I’m very lucky to make money from photography and video but from a hobbyists perspective the barriers to entry into photography are extremely high. The cost of cameras, lenses, memory cards, tripods, filters, bags and flashguns is getting higher and higher and the Canon R/RF system is living proof as £4K for a camera body in totally crazy. When I compare now to when I started photography as a hobby in the early 80’s and getting set up as a young boy was relatively affordable. An R6 is not the sort of thing most 10 year olds parents would dream of getting their son/daughter for Christmas.The R/RF gear seems fantastic in many ways, by from my point of view as a hobbyist, Canon is pricing itself out of the game. For example, R6 is about A$4400, RF 24-70 f/2.8L IS is about A$3650 and RF 70-200 f/2.8L IS is about A$4000, so that would be a A$12,050 setup. For comparison, Sony A7 III is about A$2950, Sigma 24-70 f.2.8 Art (for Sony) and Tamron 70-180 f/2.8 are about A$2150 each, so that would be a A$7250 setup. I would rather have the Canon gear (and yes, I realise the Canon lenses have IS which the lenses for the Sony don't, and that it is looking like Canon's IBIS is better than Sony's IBIS - and yes, I know you can adapt EF glass to the R system cameras), and in particular I would much rather have the ergonomics of the Canon R system bodies, but that price difference is too big for me to simply ignore.
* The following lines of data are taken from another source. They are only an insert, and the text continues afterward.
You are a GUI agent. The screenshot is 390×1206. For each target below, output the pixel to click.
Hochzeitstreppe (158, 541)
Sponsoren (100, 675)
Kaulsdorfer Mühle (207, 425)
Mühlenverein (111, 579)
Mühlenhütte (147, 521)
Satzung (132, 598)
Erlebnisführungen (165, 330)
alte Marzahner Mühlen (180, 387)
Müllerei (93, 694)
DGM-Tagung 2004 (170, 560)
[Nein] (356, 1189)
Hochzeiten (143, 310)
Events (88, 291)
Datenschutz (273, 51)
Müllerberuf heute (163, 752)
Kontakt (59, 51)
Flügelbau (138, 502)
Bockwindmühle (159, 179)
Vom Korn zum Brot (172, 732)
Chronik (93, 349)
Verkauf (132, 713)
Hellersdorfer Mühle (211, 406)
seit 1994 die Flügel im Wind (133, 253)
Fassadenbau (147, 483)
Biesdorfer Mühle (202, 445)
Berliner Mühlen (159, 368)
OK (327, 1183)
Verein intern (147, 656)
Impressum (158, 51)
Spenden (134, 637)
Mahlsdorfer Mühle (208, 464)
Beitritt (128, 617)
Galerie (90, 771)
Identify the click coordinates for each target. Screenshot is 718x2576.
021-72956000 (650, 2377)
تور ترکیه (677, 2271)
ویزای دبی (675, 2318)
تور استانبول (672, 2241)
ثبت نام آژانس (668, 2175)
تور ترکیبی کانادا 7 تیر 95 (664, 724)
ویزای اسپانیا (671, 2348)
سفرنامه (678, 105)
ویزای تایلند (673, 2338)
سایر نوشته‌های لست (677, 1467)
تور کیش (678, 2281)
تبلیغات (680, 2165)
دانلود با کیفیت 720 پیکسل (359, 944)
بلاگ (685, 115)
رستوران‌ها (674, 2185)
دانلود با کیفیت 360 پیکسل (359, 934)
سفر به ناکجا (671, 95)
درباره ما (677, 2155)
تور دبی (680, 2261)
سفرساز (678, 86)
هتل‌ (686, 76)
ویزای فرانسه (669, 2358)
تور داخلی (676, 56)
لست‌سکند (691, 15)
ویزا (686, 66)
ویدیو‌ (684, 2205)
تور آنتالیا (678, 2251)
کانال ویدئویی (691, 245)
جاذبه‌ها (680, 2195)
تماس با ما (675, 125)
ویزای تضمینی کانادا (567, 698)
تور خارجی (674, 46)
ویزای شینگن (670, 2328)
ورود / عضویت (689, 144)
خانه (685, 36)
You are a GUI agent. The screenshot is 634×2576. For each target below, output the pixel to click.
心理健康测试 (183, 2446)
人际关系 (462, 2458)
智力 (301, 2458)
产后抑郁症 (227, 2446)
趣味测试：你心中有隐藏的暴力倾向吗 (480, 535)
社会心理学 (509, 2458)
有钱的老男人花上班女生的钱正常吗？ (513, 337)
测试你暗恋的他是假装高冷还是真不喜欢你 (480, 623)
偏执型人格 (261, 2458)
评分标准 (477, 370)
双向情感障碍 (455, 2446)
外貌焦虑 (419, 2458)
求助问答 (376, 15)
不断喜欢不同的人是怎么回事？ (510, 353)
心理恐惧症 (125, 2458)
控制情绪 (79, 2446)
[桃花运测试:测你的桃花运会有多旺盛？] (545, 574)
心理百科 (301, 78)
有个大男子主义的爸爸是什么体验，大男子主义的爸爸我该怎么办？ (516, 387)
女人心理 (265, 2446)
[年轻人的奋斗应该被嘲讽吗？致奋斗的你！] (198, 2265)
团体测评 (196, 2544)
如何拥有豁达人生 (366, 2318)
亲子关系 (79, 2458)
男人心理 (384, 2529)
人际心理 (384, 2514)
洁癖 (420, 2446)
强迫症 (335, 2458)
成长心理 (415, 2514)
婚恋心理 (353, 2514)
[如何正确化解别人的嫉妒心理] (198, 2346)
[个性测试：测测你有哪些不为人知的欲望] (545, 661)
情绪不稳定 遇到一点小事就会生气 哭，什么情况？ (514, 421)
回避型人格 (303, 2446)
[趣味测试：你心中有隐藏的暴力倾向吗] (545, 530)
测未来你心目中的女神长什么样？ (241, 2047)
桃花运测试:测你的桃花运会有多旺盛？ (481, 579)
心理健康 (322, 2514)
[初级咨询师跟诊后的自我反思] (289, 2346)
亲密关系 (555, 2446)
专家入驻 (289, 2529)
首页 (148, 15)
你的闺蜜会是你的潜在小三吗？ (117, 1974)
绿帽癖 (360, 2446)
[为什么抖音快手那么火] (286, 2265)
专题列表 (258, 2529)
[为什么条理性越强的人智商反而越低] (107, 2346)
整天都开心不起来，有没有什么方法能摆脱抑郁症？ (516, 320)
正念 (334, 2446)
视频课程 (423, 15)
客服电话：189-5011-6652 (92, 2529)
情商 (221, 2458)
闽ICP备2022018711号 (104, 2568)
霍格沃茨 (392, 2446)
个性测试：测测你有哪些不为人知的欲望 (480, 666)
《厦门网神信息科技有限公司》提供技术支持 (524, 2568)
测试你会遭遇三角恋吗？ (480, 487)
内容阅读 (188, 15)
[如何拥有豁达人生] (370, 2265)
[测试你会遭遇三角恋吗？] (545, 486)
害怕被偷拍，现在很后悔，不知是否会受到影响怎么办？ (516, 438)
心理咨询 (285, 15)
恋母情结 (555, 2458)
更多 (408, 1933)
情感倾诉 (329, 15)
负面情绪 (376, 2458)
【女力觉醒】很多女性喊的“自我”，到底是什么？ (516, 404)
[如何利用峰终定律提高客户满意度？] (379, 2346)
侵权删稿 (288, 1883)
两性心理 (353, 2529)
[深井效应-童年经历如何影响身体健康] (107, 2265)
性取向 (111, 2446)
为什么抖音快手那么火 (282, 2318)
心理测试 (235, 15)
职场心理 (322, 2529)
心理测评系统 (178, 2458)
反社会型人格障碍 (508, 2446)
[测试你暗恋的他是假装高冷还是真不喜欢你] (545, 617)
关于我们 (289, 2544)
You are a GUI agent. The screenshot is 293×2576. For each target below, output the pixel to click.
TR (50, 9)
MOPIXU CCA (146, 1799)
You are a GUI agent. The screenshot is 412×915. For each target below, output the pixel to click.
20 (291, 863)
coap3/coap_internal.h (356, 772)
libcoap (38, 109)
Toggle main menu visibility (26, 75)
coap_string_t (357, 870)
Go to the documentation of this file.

If I was keen to go mirrorless at this point, I think I would have to look hard at the Sony, as much as I wouldn't really want to. I am not in a rush to go mirrorless anyway, so it's a moot point for me at the moment, but still, Canon's pricing is certainly reducing my enthusiasm.
That's just me, of course. I'm sure Canon has done its market research and has good reason to believe the market will bear the prices its charging, so good luck to them. I suspect Canon will do well, as the gear does seem to be excellent.
PS - those prices are just from a quick online search. It may be possible to do better if you shop around. And I have ignored grey market import prices for now.
Technology, miniaturisation and R&D costs a lots of money and today’s cameras are a far cry from my simple Olympus OM10 with its button cell battery and manual film wind but it’s no wonder the camera market is shrinking at such a rapid rate when you consider we get a great stills (and video) camera for FREE with our mobile phones.